Stored dataset items:

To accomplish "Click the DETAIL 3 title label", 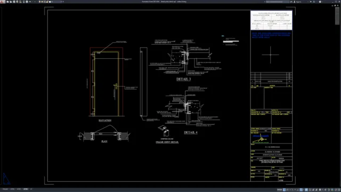I will tap(183, 79).
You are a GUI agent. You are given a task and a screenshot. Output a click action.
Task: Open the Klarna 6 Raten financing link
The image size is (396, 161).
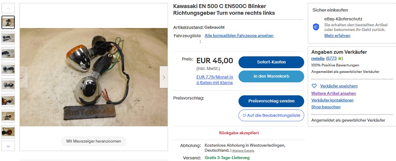[x=215, y=80]
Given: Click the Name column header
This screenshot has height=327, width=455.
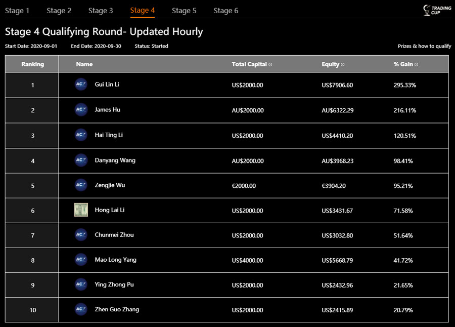Looking at the screenshot, I should (84, 64).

§ What is required
Pictures are not part of the copy. Extract exactly the lines from the line containing "The image size is (396, 161)." through the final line of the entries above, both included.

§ Response to the exercise
The image size is (396, 161).
[x=215, y=80]
Given: Click the Name column header
This screenshot has height=327, width=455.
Looking at the screenshot, I should (84, 64).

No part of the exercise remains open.